## Given exercise
Format the data below as a Markdown table with the columns Row and Line, one non-blank line per row, numbered in order.
== == ==
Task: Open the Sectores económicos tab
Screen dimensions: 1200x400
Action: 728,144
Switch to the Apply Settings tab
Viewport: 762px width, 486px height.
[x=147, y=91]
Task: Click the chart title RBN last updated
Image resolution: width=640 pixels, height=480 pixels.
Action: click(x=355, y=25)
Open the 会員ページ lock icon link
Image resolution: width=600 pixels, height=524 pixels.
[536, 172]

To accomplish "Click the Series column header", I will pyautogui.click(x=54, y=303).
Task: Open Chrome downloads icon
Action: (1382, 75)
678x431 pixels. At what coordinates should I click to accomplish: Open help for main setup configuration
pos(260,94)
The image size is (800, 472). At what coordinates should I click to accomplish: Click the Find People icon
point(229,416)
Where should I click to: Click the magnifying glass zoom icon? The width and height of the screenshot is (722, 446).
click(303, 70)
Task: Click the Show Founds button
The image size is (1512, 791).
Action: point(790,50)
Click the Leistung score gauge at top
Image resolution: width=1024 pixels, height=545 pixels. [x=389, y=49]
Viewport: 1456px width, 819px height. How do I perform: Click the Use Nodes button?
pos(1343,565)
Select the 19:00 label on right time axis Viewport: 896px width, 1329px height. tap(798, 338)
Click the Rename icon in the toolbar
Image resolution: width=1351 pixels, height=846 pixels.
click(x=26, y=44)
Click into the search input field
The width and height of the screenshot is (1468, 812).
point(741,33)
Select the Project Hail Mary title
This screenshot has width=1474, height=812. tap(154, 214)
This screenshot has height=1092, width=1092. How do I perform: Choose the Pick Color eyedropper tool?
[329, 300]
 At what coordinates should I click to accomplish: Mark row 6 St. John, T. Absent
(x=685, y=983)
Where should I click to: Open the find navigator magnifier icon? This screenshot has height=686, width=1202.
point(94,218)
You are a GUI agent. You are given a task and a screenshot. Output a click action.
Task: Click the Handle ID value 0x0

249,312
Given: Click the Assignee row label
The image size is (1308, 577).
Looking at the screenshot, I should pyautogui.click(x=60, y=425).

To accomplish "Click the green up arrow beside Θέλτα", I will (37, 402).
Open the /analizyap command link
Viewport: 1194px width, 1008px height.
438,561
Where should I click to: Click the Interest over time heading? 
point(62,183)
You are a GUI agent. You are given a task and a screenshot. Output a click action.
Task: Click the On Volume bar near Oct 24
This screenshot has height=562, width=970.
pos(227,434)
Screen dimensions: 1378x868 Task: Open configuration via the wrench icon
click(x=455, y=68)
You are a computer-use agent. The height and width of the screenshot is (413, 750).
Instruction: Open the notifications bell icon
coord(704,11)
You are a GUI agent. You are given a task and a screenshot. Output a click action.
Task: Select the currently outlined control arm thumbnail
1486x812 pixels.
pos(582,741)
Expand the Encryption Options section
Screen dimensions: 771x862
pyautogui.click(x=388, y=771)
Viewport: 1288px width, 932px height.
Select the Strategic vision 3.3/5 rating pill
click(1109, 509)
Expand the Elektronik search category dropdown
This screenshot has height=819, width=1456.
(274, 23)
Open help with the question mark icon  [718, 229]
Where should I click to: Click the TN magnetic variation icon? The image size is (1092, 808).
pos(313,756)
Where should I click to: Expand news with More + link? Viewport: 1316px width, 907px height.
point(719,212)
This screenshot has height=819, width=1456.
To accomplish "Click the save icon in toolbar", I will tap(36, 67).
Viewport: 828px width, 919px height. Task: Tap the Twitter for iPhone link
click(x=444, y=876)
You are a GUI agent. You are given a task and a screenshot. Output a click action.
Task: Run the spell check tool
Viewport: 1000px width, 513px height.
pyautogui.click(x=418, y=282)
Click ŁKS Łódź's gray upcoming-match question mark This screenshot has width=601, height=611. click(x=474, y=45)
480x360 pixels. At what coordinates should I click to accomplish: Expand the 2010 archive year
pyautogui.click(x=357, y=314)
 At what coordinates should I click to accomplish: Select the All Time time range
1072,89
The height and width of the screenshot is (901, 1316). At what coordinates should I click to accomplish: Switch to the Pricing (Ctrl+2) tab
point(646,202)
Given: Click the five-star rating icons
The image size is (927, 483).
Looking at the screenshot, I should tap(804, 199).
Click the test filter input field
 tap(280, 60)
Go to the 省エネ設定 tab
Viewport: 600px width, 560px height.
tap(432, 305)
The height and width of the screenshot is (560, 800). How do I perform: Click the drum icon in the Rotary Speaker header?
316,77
== == ==
## Finished task
| Row | Line |
|---|---|
| 1 | Task: Open the Sectores económicos tab |
| 2 | Screen dimensions: 1200x400 |
| 3 | Action: 728,144 |
| 4 | Switch to the Apply Settings tab |
| 5 | Viewport: 762px width, 486px height. |
| 6 | [x=147, y=91] |
| 7 | Task: Click the chart title RBN last updated |
| 8 | Image resolution: width=640 pixels, height=480 pixels. |
| 9 | Action: click(x=355, y=25) |
| 10 | Open the 会員ページ lock icon link |
| 11 | Image resolution: width=600 pixels, height=524 pixels. |
| 12 | [536, 172] |
| 13 | To accomplish "Click the Series column header", I will pyautogui.click(x=54, y=303). |
| 14 | Task: Open Chrome downloads icon |
| 15 | Action: (1382, 75) |
| 16 | 678x431 pixels. At what coordinates should I click to accomplish: Open help for main setup configuration |
| 17 | pos(260,94) |
| 18 | The image size is (800, 472). At what coordinates should I click to accomplish: Click the Find People icon |
| 19 | point(229,416) |
| 20 | Where should I click to: Click the magnifying glass zoom icon? The width and height of the screenshot is (722, 446). |
| 21 | click(303, 70) |
| 22 | Task: Click the Show Founds button |
| 23 | The image size is (1512, 791). |
| 24 | Action: point(790,50) |
| 25 | Click the Leistung score gauge at top |
| 26 | Image resolution: width=1024 pixels, height=545 pixels. [x=389, y=49] |
| 27 | Viewport: 1456px width, 819px height. How do I perform: Click the Use Nodes button? |
| 28 | pos(1343,565) |
| 29 | Select the 19:00 label on right time axis Viewport: 896px width, 1329px height. tap(798, 338) |
| 30 | Click the Rename icon in the toolbar |
| 31 | Image resolution: width=1351 pixels, height=846 pixels. |
| 32 | click(x=26, y=44) |
| 33 | Click into the search input field |
| 34 | The width and height of the screenshot is (1468, 812). |
| 35 | point(741,33) |
| 36 | Select the Project Hail Mary title |
| 37 | This screenshot has width=1474, height=812. tap(154, 214) |
| 38 | This screenshot has height=1092, width=1092. How do I perform: Choose the Pick Color eyedropper tool? |
| 39 | [329, 300] |
| 40 |  At what coordinates should I click to accomplish: Mark row 6 St. John, T. Absent |
| 41 | (x=685, y=983) |
| 42 | Where should I click to: Open the find navigator magnifier icon? This screenshot has height=686, width=1202. |
| 43 | point(94,218) |
| 44 | You are a GUI agent. You are given a task and a screenshot. Output a click action. |
| 45 | Task: Click the Handle ID value 0x0 |
| 46 | 249,312 |
| 47 | Given: Click the Assignee row label |
| 48 | The image size is (1308, 577). |
| 49 | Looking at the screenshot, I should pyautogui.click(x=60, y=425). |
| 50 | To accomplish "Click the green up arrow beside Θέλτα", I will (37, 402). |
| 51 | Open the /analizyap command link |
| 52 | Viewport: 1194px width, 1008px height. |
| 53 | 438,561 |
| 54 | Where should I click to: Click the Interest over time heading?  |
| 55 | point(62,183) |
| 56 | You are a GUI agent. You are given a task and a screenshot. Output a click action. |
| 57 | Task: Click the On Volume bar near Oct 24 |
| 58 | This screenshot has height=562, width=970. |
| 59 | pos(227,434) |
| 60 | Screen dimensions: 1378x868 Task: Open configuration via the wrench icon |
| 61 | click(x=455, y=68) |
| 62 | You are a computer-use agent. The height and width of the screenshot is (413, 750). |
| 63 | Instruction: Open the notifications bell icon |
| 64 | coord(704,11) |
| 65 | You are a GUI agent. You are given a task and a screenshot. Output a click action. |
| 66 | Task: Select the currently outlined control arm thumbnail |
| 67 | 1486x812 pixels. |
| 68 | pos(582,741) |
| 69 | Expand the Encryption Options section |
| 70 | Screen dimensions: 771x862 |
| 71 | pyautogui.click(x=388, y=771) |
| 72 | Viewport: 1288px width, 932px height. |
| 73 | Select the Strategic vision 3.3/5 rating pill |
| 74 | click(1109, 509) |
| 75 | Expand the Elektronik search category dropdown |
| 76 | This screenshot has height=819, width=1456. |
| 77 | (274, 23) |
| 78 | Open help with the question mark icon  [718, 229] |
| 79 | Where should I click to: Click the TN magnetic variation icon? The image size is (1092, 808). |
| 80 | pos(313,756) |
| 81 | Where should I click to: Expand news with More + link? Viewport: 1316px width, 907px height. |
| 82 | point(719,212) |
| 83 | This screenshot has height=819, width=1456. |
| 84 | To accomplish "Click the save icon in toolbar", I will tap(36, 67). |
| 85 | Viewport: 828px width, 919px height. Task: Tap the Twitter for iPhone link |
| 86 | click(x=444, y=876) |
| 87 | You are a GUI agent. You are given a task and a screenshot. Output a click action. |
| 88 | Task: Run the spell check tool |
| 89 | Viewport: 1000px width, 513px height. |
| 90 | pyautogui.click(x=418, y=282) |
| 91 | Click ŁKS Łódź's gray upcoming-match question mark This screenshot has width=601, height=611. click(x=474, y=45) |
| 92 | 480x360 pixels. At what coordinates should I click to accomplish: Expand the 2010 archive year |
| 93 | pyautogui.click(x=357, y=314) |
| 94 |  At what coordinates should I click to accomplish: Select the All Time time range |
| 95 | 1072,89 |
| 96 | The height and width of the screenshot is (901, 1316). At what coordinates should I click to accomplish: Switch to the Pricing (Ctrl+2) tab |
| 97 | point(646,202) |
| 98 | Given: Click the five-star rating icons |
| 99 | The image size is (927, 483). |
| 100 | Looking at the screenshot, I should tap(804, 199). |
| 101 | Click the test filter input field |
| 102 |  tap(280, 60) |
| 103 | Go to the 省エネ設定 tab |
| 104 | Viewport: 600px width, 560px height. |
| 105 | tap(432, 305) |
| 106 | The height and width of the screenshot is (560, 800). How do I perform: Click the drum icon in the Rotary Speaker header? |
| 107 | 316,77 |